PERMEABILITY OF AZOTOBACTER TO SUCCINATE AND MALATE,

Abstract

Adaptation of sucrose-grown Azotobacter agilis to succinate and malate was inhibited if the cells were washed in distilled water; the normal adaptive lag period of 1/2 hr. was extended beyond 2 hr. A factor, which was found in the washings and was identified as glucose or a glucose polymer, could be added back to washed cells to reestablish the 1/2-hr. lag period. Although unadapted cells were unable to oxidize succinate immediately, cell-free extracts from these cells possessed succinic de-hydrogenase and succinic oxidase activities. Succinic dehydrogenase and succinic oxidase activities in extracts from unadapted cells and from succinate-adapted cells were compared, and the specific activities were the same. Succinate adaptation does not involve a change in the succinate oxidizing capacity, indicating that succinate permeation is probably restricted in unadapted cells.

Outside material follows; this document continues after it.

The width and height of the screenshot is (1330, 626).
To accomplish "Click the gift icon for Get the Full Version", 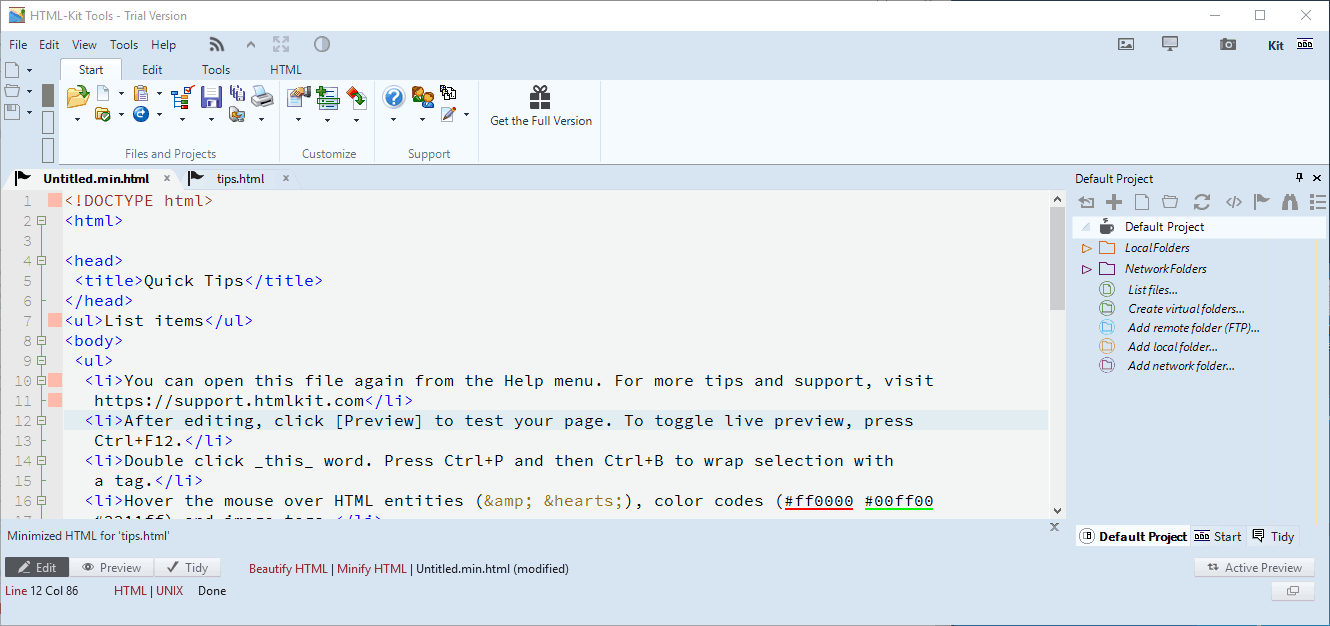I will [x=540, y=97].
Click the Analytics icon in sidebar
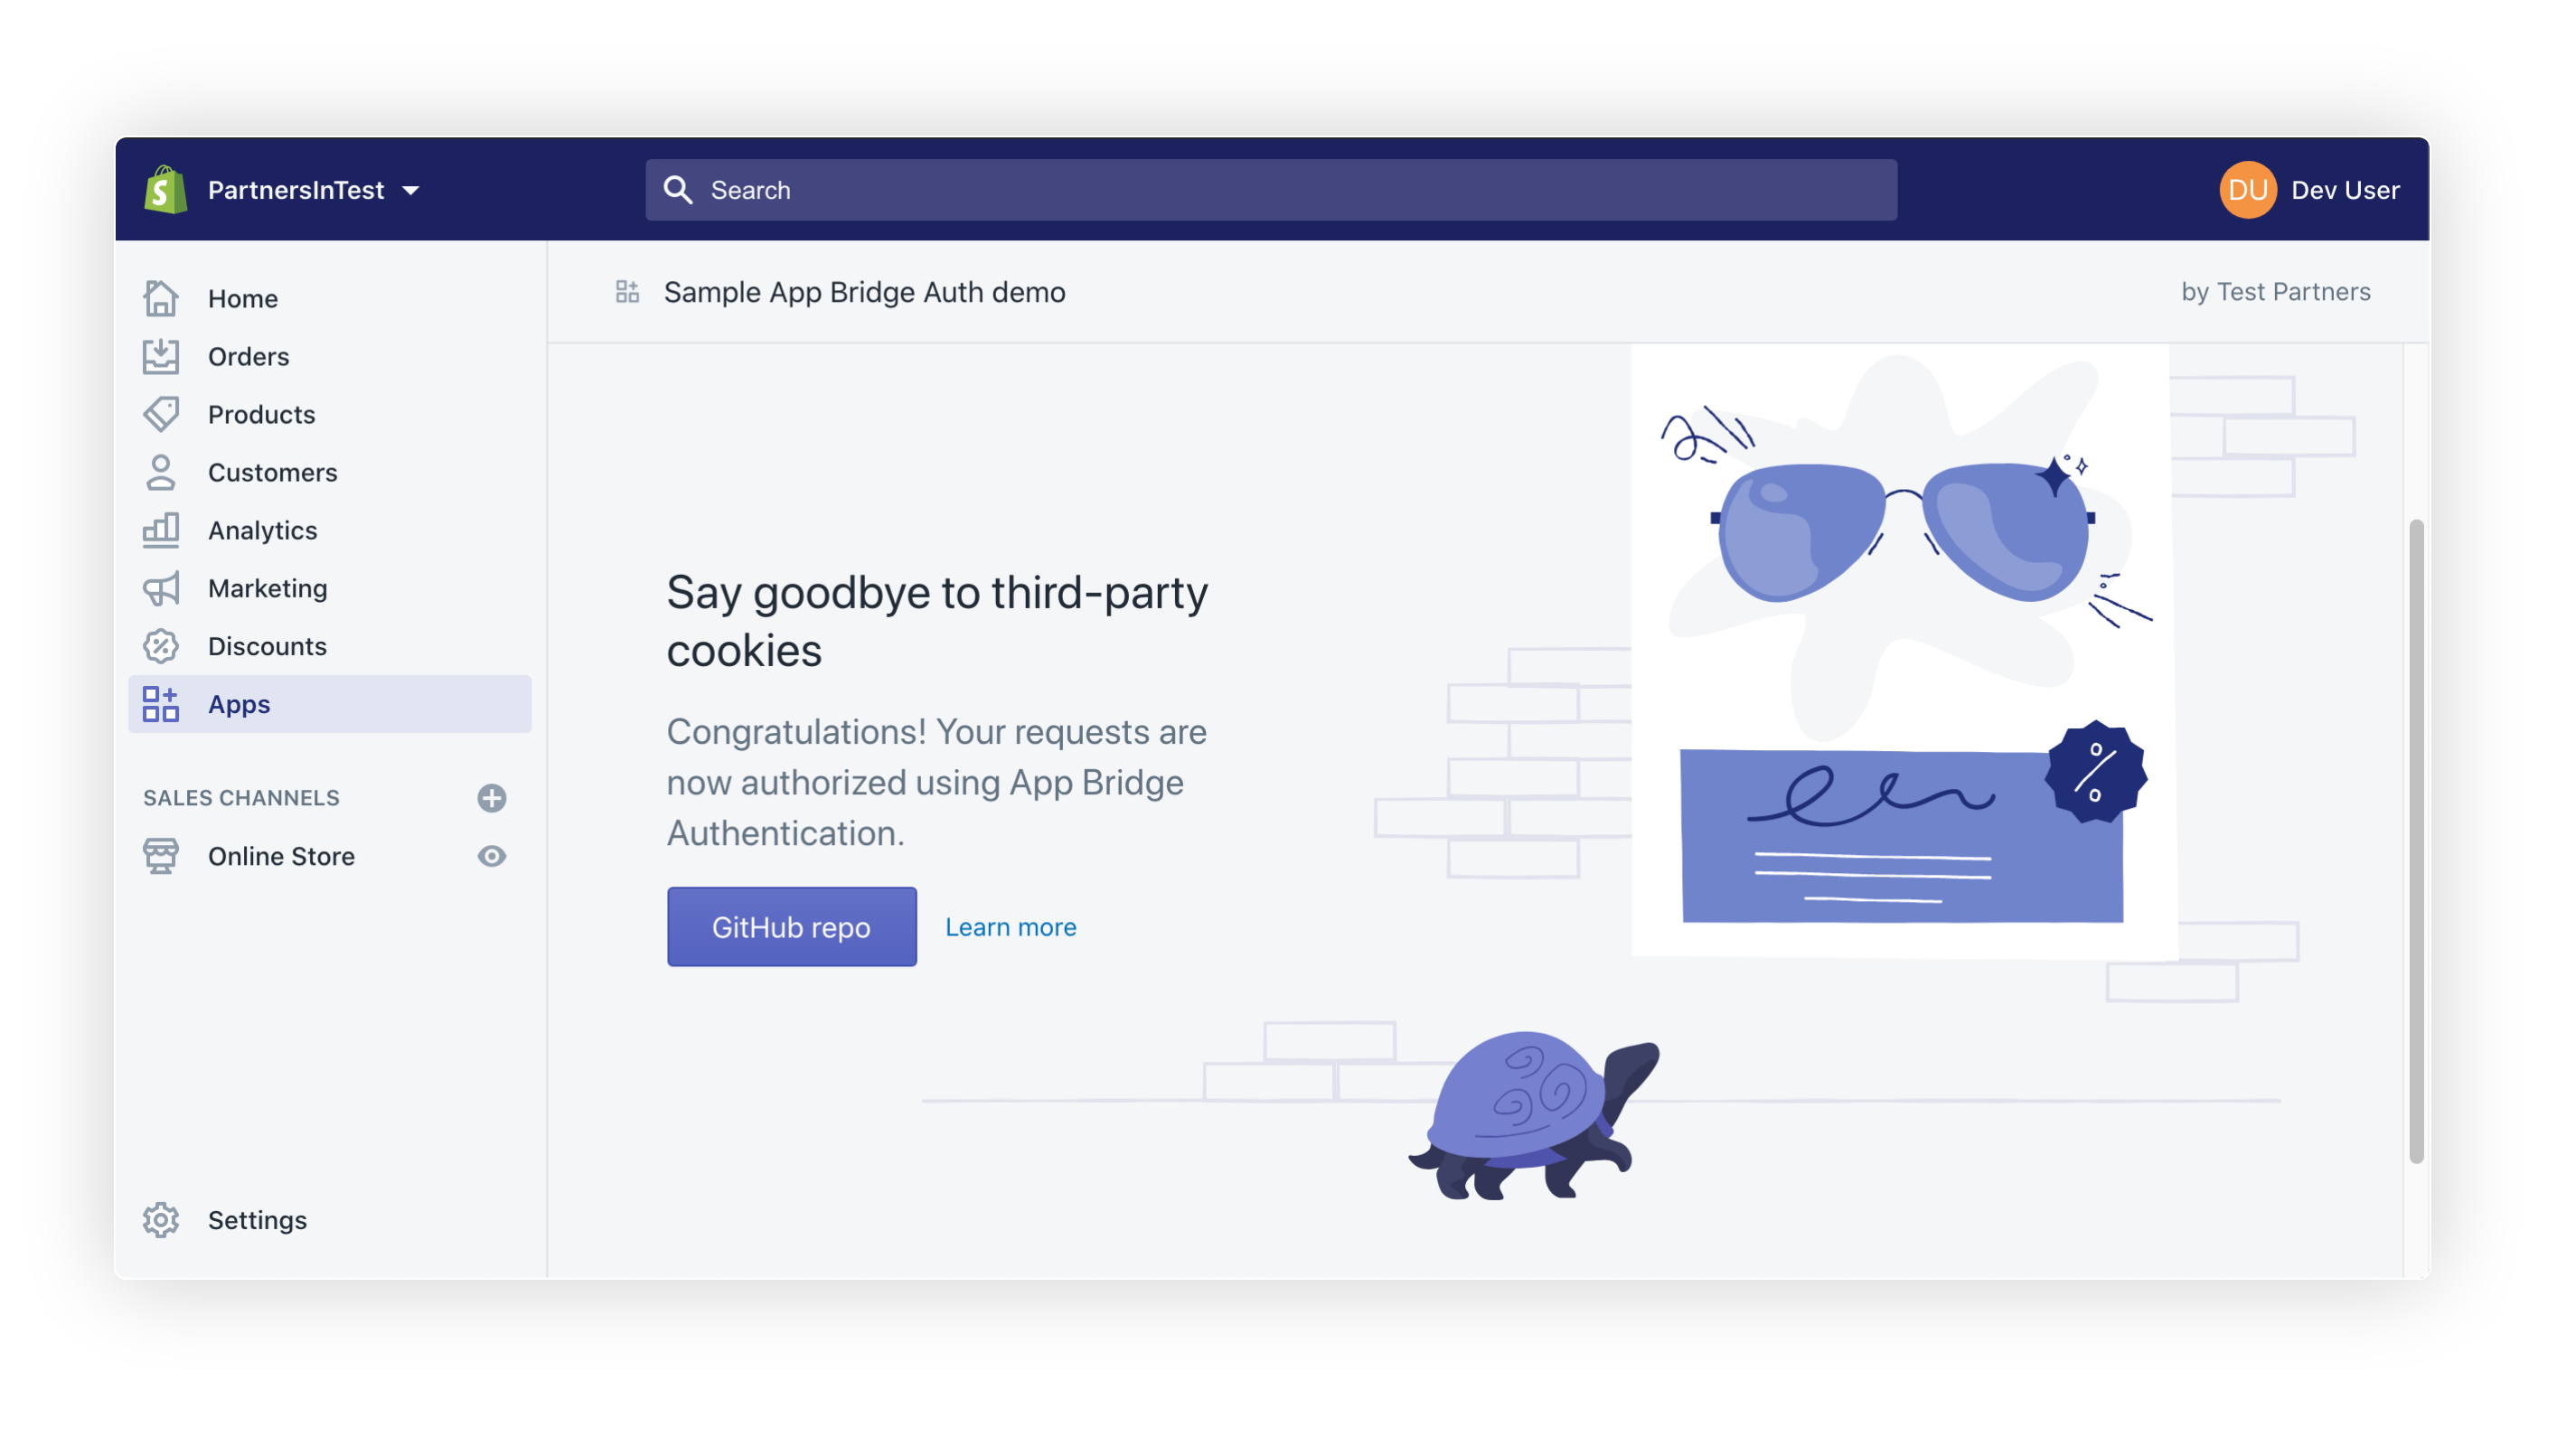Screen dimensions: 2576x1437 (x=161, y=529)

Adaptation to succinate was prevented if either deoxyribonucleic acid, ribonucleic acid, or protein synthesis was inhibited by such agents as UV, proflavin, 8-azaguanine, 5,6-dichloro-1-of-D-ribofuranosylbenzimidazole, chloramphenicol, or p-fluorophenylalanine; succinate oxidation was not inhibited after adaptation was complete. Sodium azide and 2,4-dinitrophenol were used to demonstrate that permeation of succinate requires an endogenous source of energy. No significant effect was observed when whole cells were used, but protoplasts prepared from succinate-adapted cells were inhibited 30 and 80% by 10-3 [image] azide and 10-4 [image] dinitrophenol respectively.